POV-Ray uses the so called RGBA-libtif interface and this interface
returns *always* 8 bit/sample 32 bit/pixel data. A simple uncompressed
16bps grayscale image (e.g. for hight fields) will be used by POV-Ray
reduced to 8bps but stored as RGB+A. So in this case we have a loss of
information (16 -> 8 bit) together with a waste of memory.
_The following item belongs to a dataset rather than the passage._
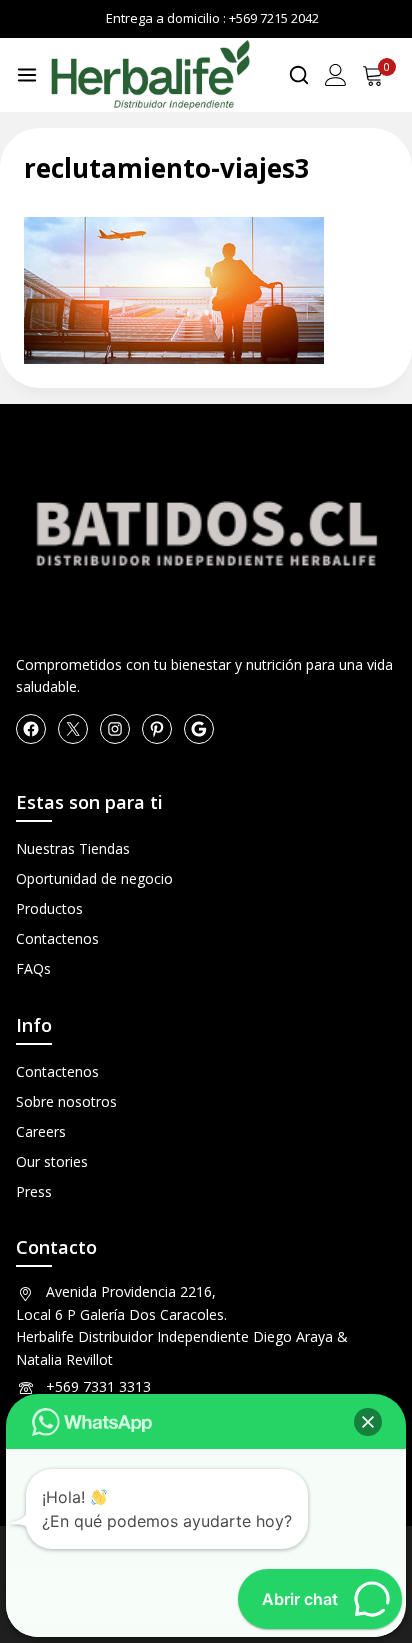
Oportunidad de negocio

POV-Ray throws a warning about this 16bit->8bit conversion, but only if
the input *is* exactly 16bit but other bit-depth are quite common within
TIFF. Therefor at least the line
if (BitsPerSample == 16)
{
BytesPerSample = 2;
options.warnings.push_back
("Warning: reading 16 bits/sample TIFF file; components crunched to 8");
}
within tiff.cpp should be changed to
if (BitsPerSample > 8)
{
[...]
But even then e.g. Greg Ward's LogLuv HDR TIFF files will be *silently*
converted and used by POV-Ray as simple LDR 8bps data. No warning, no
message and no documentation about this behavior. This is definitely not
the way image import should be handled.
Also the input for 'simple' color palette TIFF is broken as it does
ignore the possibility of tiles instead of strips within TIFF. And this
causes even a segfault!
To avoid the possible crash the line
if (PhotometricInterpretation == PHOTOMETRIC_PALETTE)
{
[...]
should be changed to
if ((PhotometricInterpretation == PHOTOMETRIC_PALETTE) &&
(TIFFIsTiled(tif) == 0))
{
[...]
> Anyway, I got the libtiff 3.8.2 running with POV-Ray 3.7 now, and will
> submit the changes to the repository any minute.
The latest libtif release is 3.9.1 and fixes numerous bugs (including
some fixes provided by me ;) compared to 3.8.2.